参考:日本で暗黒時代が続いたドリームワークス 初登場1位『ボス・ベイビー』で大復活?


 全く意味が分からない状況だが、とにかくここで現れた“ボス・ベイビー”というキャラクターは、赤ちゃんとビジネスマンの要素が混在する、対極的な存在のギャップからくる不思議な可愛さに溢れている。そんなボス・ベイビーと少年ティムが繰り広げる冒険を追いながら、彼らの間に徐々に生まれていく愛情を、ギャグ描写たっぷりに描いたのが、本作『ボス・ベイビー』なのである。


 本作は、日本で大規模公開された、久々のドリームワークス・アニメーション作品でもある。さらに日本では意外ともいえるほどの動員数で、週間動員1位にランクインするなど人気作となった。ここでは、そんな『ボス・ベイビー』の人気の秘密を分析していきたい。


 社会性から切り離され、難しいことは考えられないはずの赤ちゃんを語り部にして物語が進行する映画といえば、市川崑監督の『私は二歳』(1962年)という先行作品があり、本作の設定が踏襲する「オッサンくさい赤ちゃん」が登場する、『ベイビー・トーク』(1989年)がある。『ベイビー・トーク』ではブルース・ウィリスが赤ちゃんの声を演じていたが、本作(字幕版)でボス・ベイビーの声をあてているのは、アレック・ボールドウィンだ。


 近年、かなり体重が増して貫禄がついたアレック・ボールドウィンは、近年の『ミッション:インポッシブル』シリーズでCIA長官を演じていたり、TV番組でトランプ大統領に扮するなど、金や権力を持ってそうな見た目という意味では、いまや他のアメリカの俳優の追随を許さない。そんなボールドウィンが赤ちゃんを演じているというだけでも、ものすごく笑える。

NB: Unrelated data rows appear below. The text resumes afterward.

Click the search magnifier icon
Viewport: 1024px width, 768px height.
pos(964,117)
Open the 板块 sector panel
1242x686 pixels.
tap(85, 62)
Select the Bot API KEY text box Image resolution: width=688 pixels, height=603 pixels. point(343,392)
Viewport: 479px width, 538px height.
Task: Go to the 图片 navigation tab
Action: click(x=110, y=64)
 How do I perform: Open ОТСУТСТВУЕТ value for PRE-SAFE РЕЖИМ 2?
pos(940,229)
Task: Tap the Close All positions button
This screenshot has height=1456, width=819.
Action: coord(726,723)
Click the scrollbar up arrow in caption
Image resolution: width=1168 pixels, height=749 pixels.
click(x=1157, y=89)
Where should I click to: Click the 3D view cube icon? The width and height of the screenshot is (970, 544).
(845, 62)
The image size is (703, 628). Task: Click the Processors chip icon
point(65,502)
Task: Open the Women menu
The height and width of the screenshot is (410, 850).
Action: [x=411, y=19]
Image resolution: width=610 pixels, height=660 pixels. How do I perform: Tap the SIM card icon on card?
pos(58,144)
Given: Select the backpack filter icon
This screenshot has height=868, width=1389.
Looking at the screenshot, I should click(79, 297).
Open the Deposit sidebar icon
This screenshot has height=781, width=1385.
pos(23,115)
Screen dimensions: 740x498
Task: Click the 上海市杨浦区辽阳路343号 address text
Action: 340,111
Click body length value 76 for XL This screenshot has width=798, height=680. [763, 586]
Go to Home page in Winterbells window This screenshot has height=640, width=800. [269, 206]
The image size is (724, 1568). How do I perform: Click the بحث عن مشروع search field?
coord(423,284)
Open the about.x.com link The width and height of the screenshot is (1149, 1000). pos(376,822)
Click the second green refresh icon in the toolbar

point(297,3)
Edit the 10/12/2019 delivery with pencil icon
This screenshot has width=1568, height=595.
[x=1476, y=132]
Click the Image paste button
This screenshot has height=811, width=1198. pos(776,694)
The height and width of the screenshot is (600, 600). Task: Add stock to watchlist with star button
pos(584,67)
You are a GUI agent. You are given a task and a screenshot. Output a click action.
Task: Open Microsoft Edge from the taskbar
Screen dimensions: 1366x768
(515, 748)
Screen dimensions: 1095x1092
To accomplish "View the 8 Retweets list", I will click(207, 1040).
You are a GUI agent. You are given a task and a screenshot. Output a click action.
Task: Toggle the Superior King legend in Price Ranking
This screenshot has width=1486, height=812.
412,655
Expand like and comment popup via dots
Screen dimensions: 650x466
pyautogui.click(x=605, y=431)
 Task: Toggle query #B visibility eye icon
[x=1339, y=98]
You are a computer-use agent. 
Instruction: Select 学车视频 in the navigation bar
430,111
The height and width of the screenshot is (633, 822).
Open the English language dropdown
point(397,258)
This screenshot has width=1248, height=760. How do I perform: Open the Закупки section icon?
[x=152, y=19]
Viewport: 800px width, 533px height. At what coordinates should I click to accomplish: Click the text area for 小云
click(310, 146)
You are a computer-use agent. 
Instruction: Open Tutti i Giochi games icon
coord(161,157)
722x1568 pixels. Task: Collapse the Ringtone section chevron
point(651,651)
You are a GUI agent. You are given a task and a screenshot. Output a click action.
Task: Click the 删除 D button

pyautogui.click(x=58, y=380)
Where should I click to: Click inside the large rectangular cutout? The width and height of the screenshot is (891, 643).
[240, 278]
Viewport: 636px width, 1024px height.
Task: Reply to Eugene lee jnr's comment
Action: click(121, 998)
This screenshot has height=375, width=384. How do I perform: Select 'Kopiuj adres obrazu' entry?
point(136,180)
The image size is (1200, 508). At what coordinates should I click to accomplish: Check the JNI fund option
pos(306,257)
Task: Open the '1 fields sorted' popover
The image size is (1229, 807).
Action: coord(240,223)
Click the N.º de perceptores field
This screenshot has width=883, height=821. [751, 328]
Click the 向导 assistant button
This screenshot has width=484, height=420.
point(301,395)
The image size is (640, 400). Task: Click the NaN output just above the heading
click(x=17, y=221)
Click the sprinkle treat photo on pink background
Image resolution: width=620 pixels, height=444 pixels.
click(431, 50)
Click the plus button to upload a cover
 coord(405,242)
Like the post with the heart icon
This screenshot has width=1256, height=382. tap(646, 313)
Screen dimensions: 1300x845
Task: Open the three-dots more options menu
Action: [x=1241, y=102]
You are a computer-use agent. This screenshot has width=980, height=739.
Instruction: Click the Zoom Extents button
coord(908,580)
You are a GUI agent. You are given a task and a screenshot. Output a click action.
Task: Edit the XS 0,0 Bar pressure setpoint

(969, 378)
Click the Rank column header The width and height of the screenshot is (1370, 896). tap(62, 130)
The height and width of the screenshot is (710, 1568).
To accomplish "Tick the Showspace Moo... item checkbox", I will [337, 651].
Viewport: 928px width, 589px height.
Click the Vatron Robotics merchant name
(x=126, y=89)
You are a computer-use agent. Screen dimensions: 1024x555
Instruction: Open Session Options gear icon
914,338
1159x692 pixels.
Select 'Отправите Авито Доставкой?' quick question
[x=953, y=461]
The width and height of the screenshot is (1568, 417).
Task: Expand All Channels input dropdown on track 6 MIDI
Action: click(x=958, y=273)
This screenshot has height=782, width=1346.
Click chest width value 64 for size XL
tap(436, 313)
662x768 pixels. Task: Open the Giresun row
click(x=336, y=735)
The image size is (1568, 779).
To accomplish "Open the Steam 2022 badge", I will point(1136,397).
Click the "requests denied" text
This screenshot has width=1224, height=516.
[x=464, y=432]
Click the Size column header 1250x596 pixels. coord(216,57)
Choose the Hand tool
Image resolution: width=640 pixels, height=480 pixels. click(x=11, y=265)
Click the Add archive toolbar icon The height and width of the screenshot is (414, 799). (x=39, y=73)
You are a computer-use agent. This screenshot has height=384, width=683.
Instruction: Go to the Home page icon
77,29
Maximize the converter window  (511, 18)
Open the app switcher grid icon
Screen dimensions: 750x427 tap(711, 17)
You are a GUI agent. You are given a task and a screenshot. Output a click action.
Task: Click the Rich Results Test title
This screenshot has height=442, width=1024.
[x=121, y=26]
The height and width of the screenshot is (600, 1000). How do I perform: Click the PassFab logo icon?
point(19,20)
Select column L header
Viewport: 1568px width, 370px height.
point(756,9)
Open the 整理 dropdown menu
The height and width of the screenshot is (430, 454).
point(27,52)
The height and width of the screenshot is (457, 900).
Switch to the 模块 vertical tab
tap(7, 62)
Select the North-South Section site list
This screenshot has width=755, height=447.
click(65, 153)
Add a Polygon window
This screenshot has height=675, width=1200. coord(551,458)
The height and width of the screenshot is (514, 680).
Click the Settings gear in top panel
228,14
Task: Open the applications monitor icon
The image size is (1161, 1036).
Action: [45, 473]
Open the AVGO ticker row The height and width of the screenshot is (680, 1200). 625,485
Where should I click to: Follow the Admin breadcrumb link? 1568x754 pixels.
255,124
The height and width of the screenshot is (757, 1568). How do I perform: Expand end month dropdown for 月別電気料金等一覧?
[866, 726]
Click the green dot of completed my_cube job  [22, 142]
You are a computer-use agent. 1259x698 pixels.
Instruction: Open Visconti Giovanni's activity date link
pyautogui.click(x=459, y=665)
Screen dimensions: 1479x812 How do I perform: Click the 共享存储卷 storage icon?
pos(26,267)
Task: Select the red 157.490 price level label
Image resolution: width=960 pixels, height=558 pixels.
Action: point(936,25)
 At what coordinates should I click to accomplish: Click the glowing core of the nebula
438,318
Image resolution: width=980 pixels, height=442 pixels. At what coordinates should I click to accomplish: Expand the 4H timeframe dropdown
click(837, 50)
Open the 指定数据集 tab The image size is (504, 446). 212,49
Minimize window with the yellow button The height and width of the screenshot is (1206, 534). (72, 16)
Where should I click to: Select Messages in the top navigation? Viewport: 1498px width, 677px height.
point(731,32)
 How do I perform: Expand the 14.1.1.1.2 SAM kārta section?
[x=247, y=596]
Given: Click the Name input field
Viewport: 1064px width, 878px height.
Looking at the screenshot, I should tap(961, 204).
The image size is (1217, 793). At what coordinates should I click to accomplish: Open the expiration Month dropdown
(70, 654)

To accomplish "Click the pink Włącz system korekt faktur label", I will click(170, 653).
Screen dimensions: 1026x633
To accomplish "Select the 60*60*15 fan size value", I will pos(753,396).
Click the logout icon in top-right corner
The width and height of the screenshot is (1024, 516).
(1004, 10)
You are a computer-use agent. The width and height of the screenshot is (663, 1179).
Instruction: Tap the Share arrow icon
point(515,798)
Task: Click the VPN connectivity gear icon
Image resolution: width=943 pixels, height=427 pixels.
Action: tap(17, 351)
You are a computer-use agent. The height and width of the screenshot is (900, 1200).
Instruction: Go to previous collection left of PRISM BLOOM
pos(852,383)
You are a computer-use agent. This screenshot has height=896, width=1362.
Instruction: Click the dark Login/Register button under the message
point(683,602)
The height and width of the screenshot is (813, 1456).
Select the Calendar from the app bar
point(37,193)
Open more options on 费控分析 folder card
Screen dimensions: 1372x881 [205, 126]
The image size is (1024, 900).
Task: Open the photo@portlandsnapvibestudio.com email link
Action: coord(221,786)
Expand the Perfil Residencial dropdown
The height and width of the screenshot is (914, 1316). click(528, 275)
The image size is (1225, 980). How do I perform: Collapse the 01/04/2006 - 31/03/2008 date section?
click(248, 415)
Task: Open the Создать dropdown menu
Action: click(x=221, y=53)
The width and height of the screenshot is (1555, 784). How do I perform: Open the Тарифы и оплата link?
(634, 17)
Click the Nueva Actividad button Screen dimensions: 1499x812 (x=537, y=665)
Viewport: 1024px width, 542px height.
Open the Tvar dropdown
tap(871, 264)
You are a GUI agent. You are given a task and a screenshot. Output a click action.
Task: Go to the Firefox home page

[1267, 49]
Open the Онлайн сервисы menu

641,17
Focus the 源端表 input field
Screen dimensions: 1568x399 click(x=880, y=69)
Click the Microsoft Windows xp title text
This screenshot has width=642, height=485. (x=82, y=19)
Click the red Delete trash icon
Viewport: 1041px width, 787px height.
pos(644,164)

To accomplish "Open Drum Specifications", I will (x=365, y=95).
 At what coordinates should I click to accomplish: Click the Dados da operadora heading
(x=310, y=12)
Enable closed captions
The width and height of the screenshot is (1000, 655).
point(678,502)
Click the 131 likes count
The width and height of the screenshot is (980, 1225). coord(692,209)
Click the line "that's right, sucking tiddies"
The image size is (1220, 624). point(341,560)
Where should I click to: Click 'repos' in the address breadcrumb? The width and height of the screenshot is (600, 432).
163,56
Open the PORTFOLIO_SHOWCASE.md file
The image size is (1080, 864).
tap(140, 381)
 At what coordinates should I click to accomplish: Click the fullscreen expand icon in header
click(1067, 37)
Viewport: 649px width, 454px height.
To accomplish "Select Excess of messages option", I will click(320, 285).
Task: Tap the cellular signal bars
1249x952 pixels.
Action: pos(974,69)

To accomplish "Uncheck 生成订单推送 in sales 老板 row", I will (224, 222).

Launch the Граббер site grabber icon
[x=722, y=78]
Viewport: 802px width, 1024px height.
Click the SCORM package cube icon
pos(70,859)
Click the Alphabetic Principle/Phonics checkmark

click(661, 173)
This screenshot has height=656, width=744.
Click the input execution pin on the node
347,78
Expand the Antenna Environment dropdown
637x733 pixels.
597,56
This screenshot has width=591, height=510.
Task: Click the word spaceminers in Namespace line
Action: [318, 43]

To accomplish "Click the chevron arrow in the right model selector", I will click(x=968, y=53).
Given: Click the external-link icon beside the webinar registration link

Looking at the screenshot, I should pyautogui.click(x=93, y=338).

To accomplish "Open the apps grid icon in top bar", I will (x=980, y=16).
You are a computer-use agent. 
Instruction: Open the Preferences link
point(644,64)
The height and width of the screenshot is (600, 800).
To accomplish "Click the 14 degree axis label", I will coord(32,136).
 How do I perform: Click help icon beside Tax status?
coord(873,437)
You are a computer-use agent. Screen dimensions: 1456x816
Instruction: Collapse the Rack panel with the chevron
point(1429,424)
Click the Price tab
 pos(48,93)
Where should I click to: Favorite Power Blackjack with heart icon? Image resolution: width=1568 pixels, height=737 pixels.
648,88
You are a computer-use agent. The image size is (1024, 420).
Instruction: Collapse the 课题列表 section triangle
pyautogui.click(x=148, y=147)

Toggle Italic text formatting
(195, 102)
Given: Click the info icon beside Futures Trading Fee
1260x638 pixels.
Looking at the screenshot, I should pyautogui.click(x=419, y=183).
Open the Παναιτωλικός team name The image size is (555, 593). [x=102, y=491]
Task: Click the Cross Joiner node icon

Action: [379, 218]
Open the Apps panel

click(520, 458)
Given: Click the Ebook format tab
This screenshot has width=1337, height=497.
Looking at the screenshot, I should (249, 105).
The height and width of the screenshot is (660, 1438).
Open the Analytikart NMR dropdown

 おじさんが中年太りによって体型的に赤ちゃんに近づいていくという現象が示すように、おじさんと赤ちゃんは、意外と共通点が多いかもしれない。赤ちゃんのように傍若無人でキレやすく大声を出したり、家事を全くやらないというのは、おじさんに顕著にみられる傾向である。本作では、ボス・ベイビーがティムの父親を「ヒッピー」と呼ぶ場面があるが、ここで表現されているのは、権力志向で政治的に保守的な傾向を示す、ステレオタイプな組織人間としての中年男性のイメージである。


 ティムが空想好きな少年として描かれているように、ボス・ベイビーというキャラクターは、劇中の序盤あたりまでは、両親の関心を奪われたティムの嫉妬や思い込みによる“赤ちゃん”のイメージの表出なのだと観客に思わせている。だが物語が進むにつれ、そうではなく本当にボス・ベイビーという人物が存在しているという事実が明らかになり、観客は当惑させられることになる。例えば、ティムが「気にならないの? 赤ちゃんなのにスーツを着てブリーフケースを持ち歩いてる!」と、当然の疑問を両親にぶつけても、「分かってるわ。でもかわいいでしょう?」とはぐらかされてしまう。このシーンに至っては、論理的な整合性が完全に抜け落ちている。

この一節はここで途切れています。